Перейти на страницу:

Похожие книги

Книжный вор
Книжный вор

Январь 1939 года. Германия. Страна, затаившая дыхание. Никогда еще у смерти не было столько работы. А будет еще больше.Мать везет девятилетнюю Лизель Мемингер и ее младшего брата к приемным родителям под Мюнхен, потому что их отца больше нет – его унесло дыханием чужого и странного слова «коммунист», и в глазах матери девочка видит страх перед такой же судьбой.

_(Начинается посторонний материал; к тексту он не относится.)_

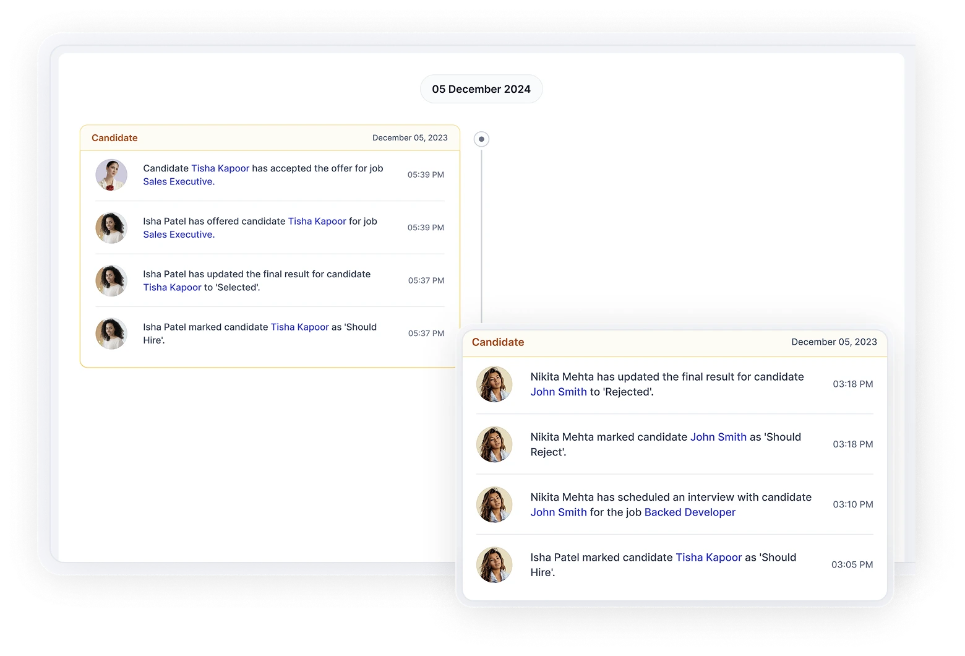Open the John Smith candidate link in the Rejected entry
This screenshot has height=656, width=965.
coord(559,392)
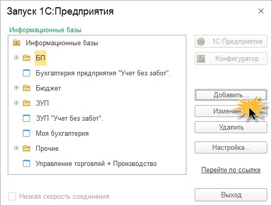
Task: Click the Прочие folder icon
Action: coord(26,148)
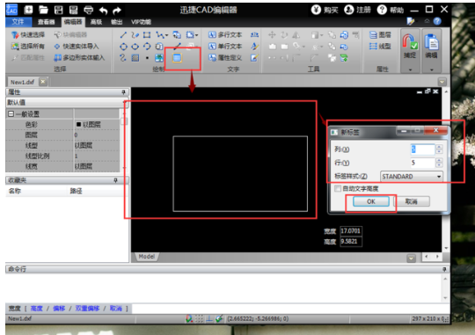Click the print icon in the title bar
Image resolution: width=475 pixels, height=335 pixels.
click(x=89, y=10)
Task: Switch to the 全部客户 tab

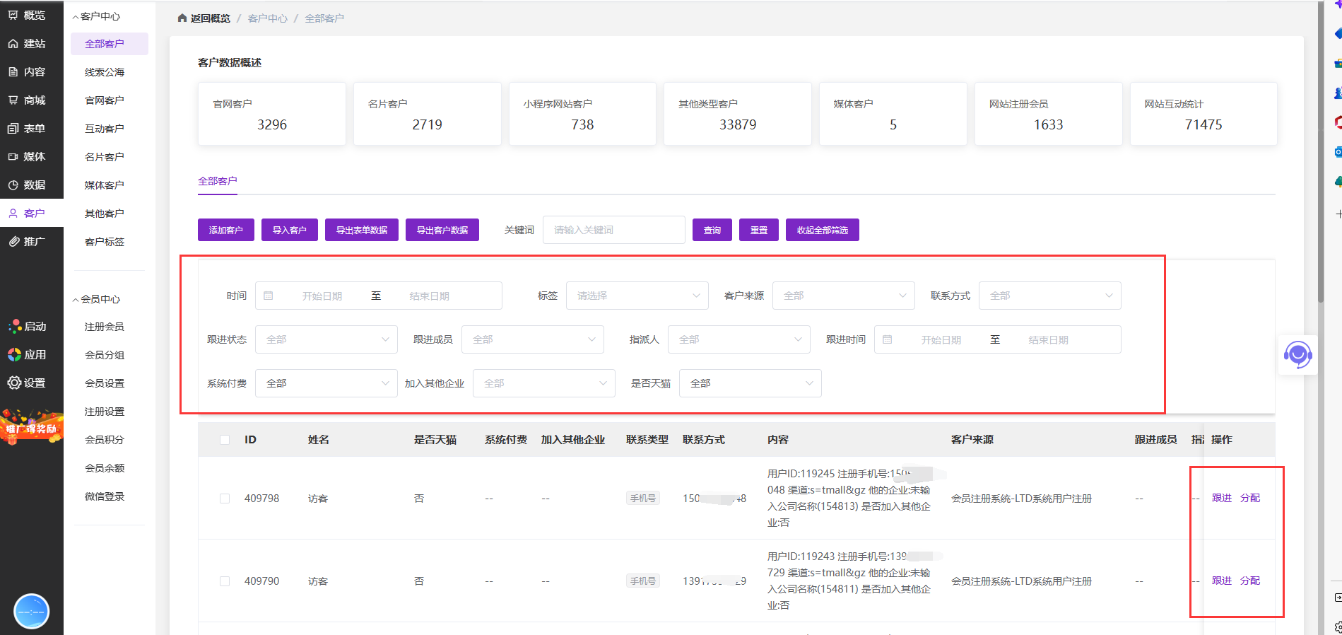Action: click(x=218, y=181)
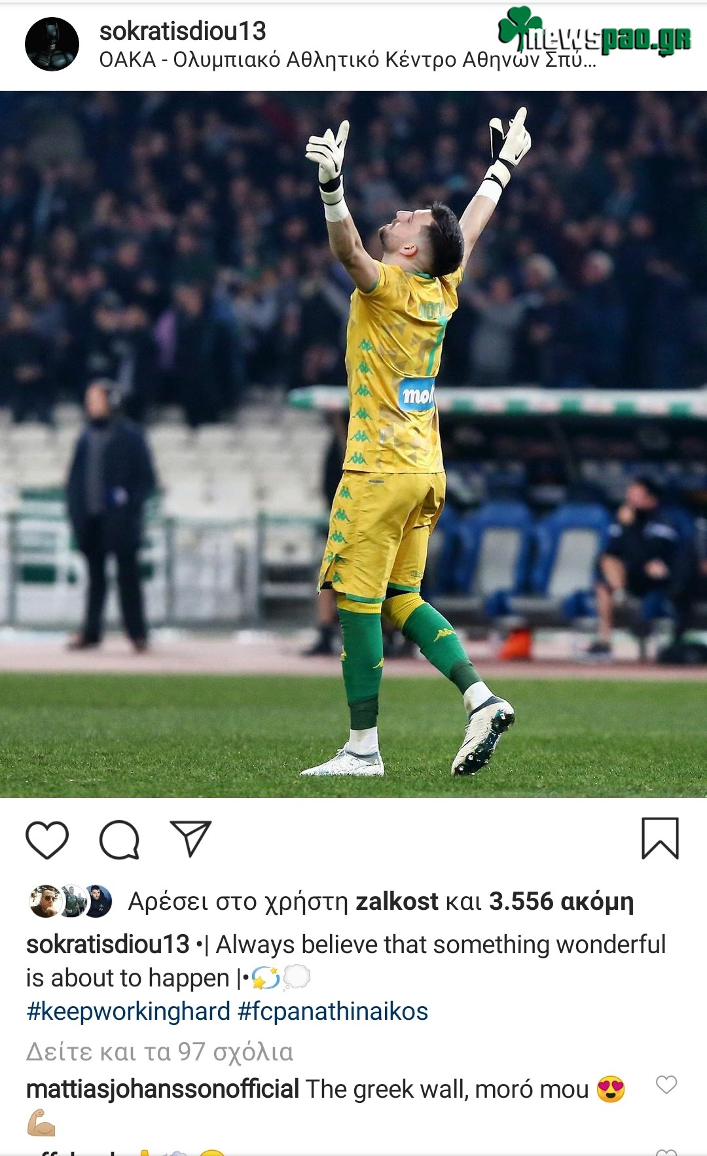
Task: Open mattiasjohanssonofficial commenter profile
Action: [x=162, y=1089]
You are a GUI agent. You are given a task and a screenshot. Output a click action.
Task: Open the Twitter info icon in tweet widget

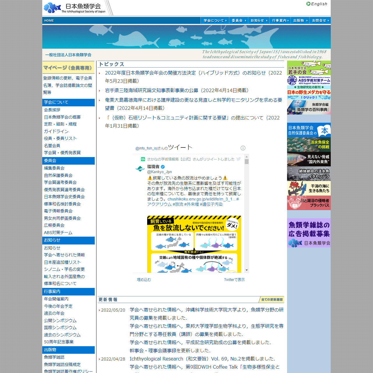tap(243, 148)
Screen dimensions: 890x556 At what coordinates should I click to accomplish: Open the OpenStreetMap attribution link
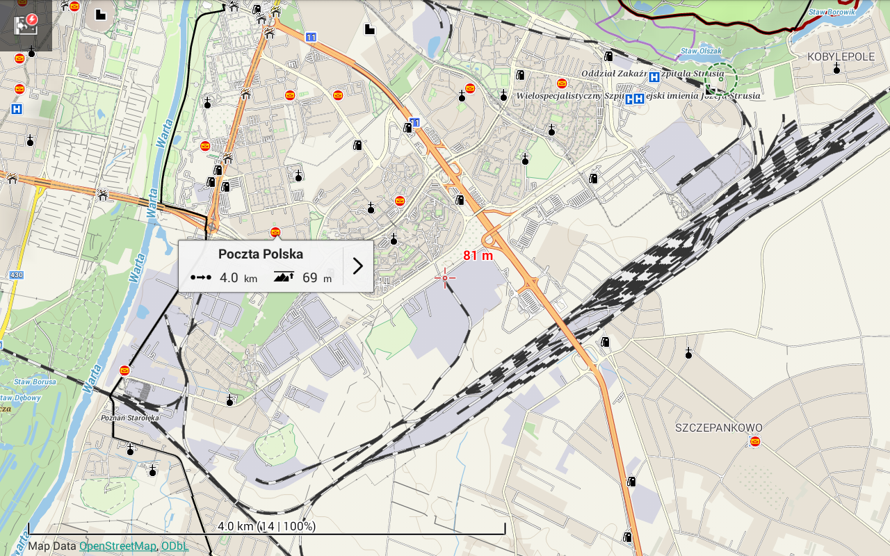pos(118,546)
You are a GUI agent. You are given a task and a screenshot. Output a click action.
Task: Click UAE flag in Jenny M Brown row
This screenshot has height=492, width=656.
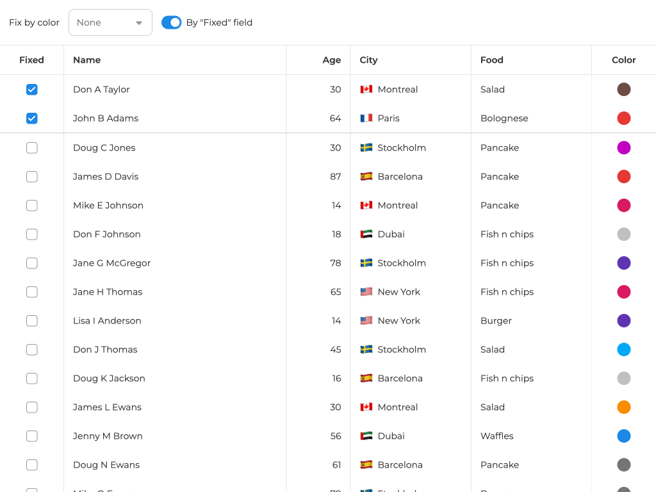coord(366,436)
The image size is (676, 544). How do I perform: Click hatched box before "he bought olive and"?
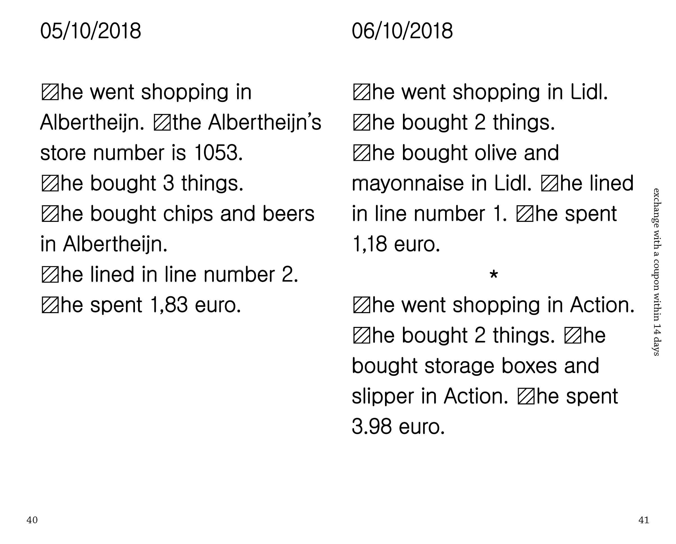coord(362,153)
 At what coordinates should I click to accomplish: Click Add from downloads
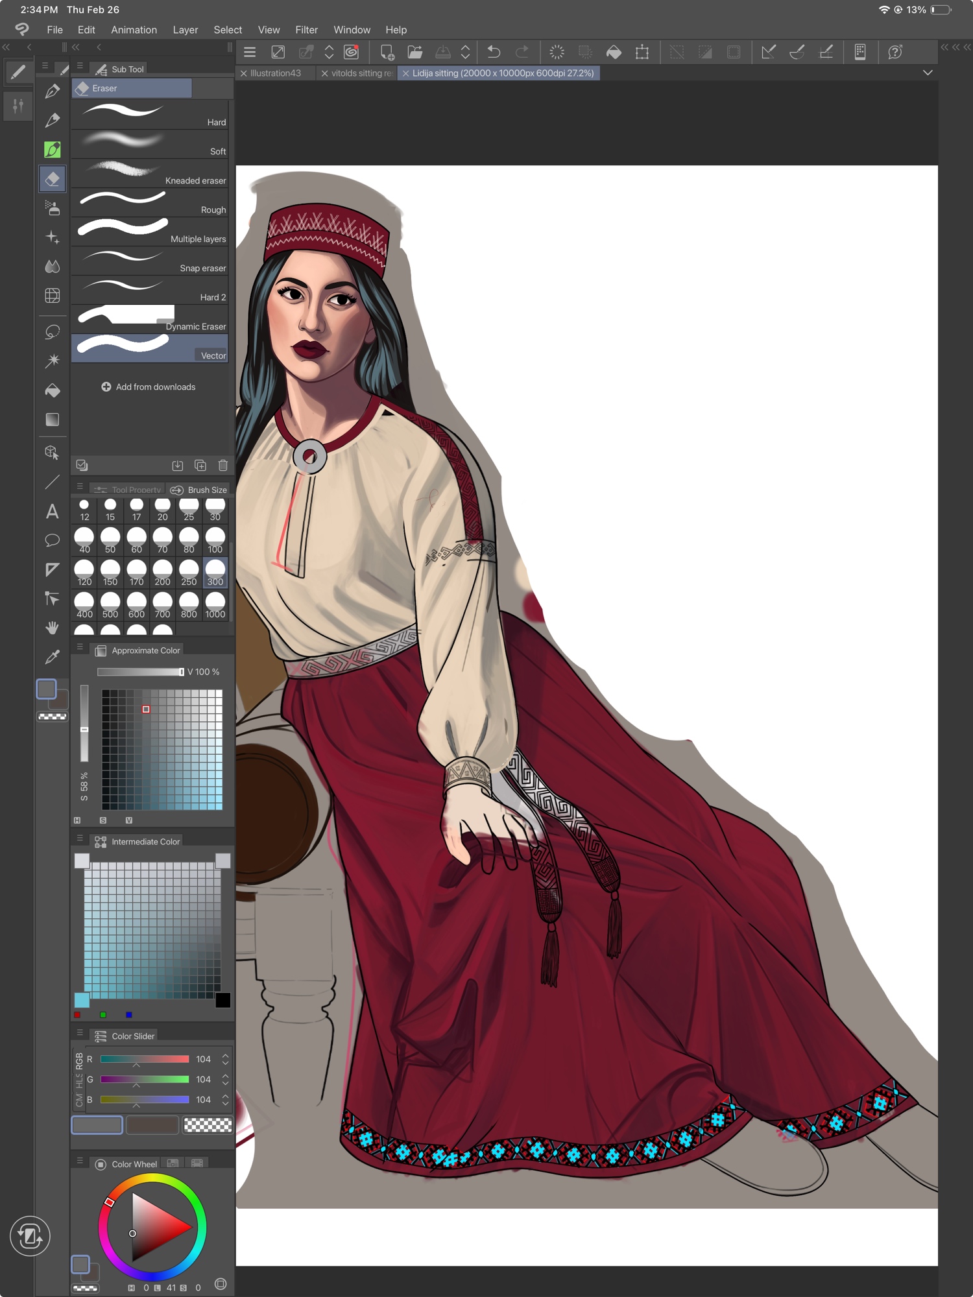149,387
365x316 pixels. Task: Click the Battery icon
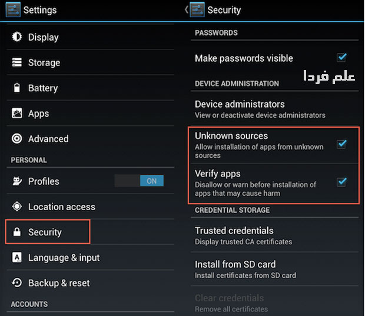16,88
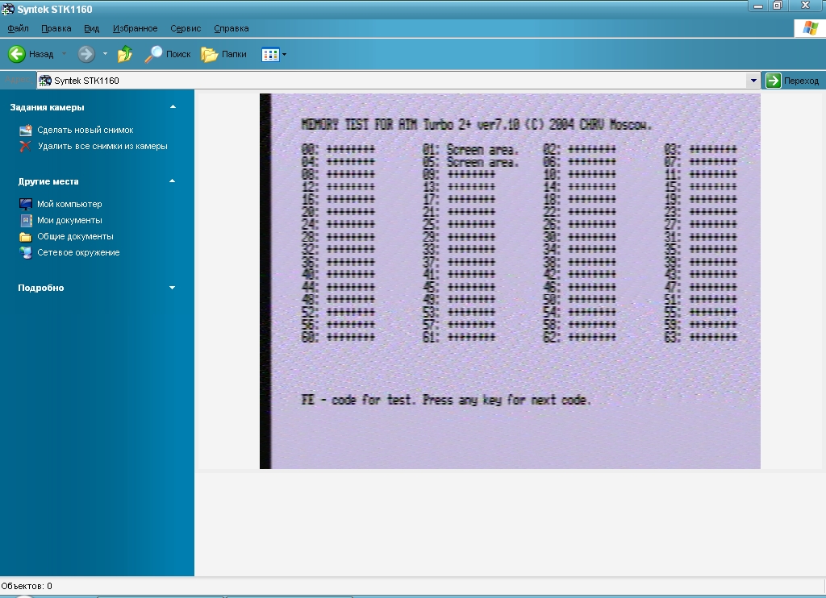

В дороге смерть навещает мальчика и впервые замечает Лизель.Так девочка оказывается на Химмель-штрассе – Небесной улице. Кто бы ни придумал это название, у него имелось здоровое чувство юмора. Не то чтобы там была сущая преисподняя. Нет. Но и никак не рай.«Книжный вор» – недлинная история, в которой, среди прочего, говорится: об одной девочке; о разных словах; об аккордеонисте; о разных фанатичных немцах; о еврейском драчуне; и о множестве краж. Это книга о силе слов и способности книг вскармливать душу.